Nice transformation there - rewarding to see a little car getting TLC like that, really shows off your skills well to turn around a daily driver that takes a daily beating into looking as good as that :thumb:


----------



## chappo (Jan 7, 2010)

fantastic turn around mate,


----------



## carl123uk (Jun 16, 2008)

great turn around


----------



## Perfection Detailing (Nov 3, 2007)

Nice work Glyn :thumb:

Neil


----------



## andrewst500 (Nov 2, 2008)

great turn round:thumb:


----------



## FlyingfocRS (Aug 15, 2007)

glyn waxmaster said:


> Interior was pretty bad.


Cracking transformation.
Had one of these myself in White a few years ago.
But please lose the CV joint gear shift gaitor
Really quick, cheap and simple job.


----------



## J3FVW (Sep 28, 2009)

Stunning turn around :thumb:


----------



## gb270 (Aug 22, 2008)

great work on what was a real mess


----------



## pcc (Oct 11, 2006)

Nice work Glyn, you were right that was long overdue. Bet her friends are all queuing up now for the same treatment you lucky man.


----------



## Miglior (Feb 12, 2006)

cracking work Glyn!

where are the shots of the little helper?


----------



## ALANSHR (Jun 29, 2007)

Lovely job by you, hope she was happy with your efforts...

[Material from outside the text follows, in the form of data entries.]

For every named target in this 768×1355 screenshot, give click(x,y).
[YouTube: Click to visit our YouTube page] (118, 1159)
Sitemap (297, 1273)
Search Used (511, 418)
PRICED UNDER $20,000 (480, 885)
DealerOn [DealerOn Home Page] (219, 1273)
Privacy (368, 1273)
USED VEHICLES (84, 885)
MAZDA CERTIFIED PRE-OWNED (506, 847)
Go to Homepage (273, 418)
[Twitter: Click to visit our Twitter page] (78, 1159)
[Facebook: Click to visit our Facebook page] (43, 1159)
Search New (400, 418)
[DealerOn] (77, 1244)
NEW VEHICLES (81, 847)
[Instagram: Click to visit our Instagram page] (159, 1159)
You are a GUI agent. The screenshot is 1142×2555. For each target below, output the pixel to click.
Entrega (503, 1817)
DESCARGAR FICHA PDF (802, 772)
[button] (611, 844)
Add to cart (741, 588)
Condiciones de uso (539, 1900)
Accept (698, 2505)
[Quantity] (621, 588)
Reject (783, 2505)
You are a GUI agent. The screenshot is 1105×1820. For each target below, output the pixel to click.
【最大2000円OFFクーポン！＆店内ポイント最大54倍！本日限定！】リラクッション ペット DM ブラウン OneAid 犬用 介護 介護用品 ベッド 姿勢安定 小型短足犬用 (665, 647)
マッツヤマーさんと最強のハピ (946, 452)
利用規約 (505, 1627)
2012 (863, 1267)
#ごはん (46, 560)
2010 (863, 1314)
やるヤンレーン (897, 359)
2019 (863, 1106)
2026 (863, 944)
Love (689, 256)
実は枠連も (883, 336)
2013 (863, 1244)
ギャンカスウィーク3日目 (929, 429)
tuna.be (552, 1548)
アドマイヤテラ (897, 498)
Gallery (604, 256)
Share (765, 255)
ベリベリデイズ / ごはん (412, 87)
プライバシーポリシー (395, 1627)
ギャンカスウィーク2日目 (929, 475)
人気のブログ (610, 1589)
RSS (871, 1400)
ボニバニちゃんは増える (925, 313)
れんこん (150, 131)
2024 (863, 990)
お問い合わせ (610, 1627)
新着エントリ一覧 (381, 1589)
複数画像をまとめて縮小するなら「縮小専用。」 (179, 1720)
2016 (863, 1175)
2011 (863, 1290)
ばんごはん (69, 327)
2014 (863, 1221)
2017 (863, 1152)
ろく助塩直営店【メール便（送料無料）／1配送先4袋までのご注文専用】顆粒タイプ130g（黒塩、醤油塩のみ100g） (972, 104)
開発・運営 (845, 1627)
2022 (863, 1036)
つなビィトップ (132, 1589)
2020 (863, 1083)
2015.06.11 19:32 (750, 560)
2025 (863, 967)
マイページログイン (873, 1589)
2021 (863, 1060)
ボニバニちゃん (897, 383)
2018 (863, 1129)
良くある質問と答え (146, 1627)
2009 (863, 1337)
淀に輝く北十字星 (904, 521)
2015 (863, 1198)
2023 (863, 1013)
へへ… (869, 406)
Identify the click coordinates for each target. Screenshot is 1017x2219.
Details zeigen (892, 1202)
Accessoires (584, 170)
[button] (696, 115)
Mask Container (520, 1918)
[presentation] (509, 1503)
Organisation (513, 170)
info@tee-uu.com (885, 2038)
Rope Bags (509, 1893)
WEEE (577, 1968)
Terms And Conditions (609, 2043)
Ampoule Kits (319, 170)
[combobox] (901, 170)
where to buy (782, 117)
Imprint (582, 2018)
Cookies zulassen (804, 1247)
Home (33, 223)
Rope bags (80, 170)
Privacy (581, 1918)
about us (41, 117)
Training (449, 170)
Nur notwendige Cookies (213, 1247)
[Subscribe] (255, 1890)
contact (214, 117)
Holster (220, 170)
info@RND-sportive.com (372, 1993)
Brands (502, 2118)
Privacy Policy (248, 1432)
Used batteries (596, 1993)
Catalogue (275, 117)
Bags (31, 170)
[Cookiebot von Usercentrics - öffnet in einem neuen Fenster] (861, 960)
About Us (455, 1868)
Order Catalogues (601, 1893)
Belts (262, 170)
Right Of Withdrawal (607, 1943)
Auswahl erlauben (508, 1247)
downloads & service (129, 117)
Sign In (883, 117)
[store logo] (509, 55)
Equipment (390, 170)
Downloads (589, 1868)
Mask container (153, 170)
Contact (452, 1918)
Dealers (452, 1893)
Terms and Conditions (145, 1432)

I was the same with my wife's choice, her's has the blue upper dash but it does sort of go with the seats and blue stripes on a white motor. I use raceglaze of all the interior and it subdues the blue a littel so make it even more bearable.

You should get her one of these for a tenner as its a real improvement over the rubber one and takes 10 minutes to fit:
http://www.fordpartsuk.com/shop/fiesta_mk6_gear_lever_synthetic_leather_gaiter_87.htm


----------



## Prism Detailing (Jun 8, 2006)

Excellent work and you really need to not leave it soo long in future, if you had to do write up for all the ones you have missed out, you would need a month off detailing just to get them done


----------



## Gleammachine (Sep 8, 2007)

Good to hear from you again Glyn, thats some transformation matey.:thumb:


----------



## Planet Man (Apr 12, 2008)

Great work - dinner plate in the glove box - priceless :thumb: 

Done one of these last year, very rewarding car to work on.


----------



## Mike V (Apr 7, 2007)

Superb turn around. :thumbs:


----------



## glyn waxmaster (Dec 20, 2006)

Thanks for all the comments guys, the gear lever one is spot on and new one ordered. Nice to know i ve been missed. Keep your eyes peeled for the Murci lp640 roadster i started today, it was bad


----------



## Guest (Mar 8, 2010)

Great job glyn :thumb:


----------



## dsms (Feb 1, 2008)

Killer work!


----------



## simon burns (Nov 1, 2011)

Nice top work mate,my missus also has a fiesta ST in black,wot a turnaround :thumb:


----------



## viperfire (Apr 10, 2007)

brilliant work

some serious orbing going on in some of your pics, you have ghosts lol


----------



## Trip tdi (Sep 3, 2008)

Its the second item i have seen this one, i love this detail alot.

Thanks for posting up.


----------



## ITHAQVA (Feb 20, 2011)

Great work, what a difference :thumb:


----------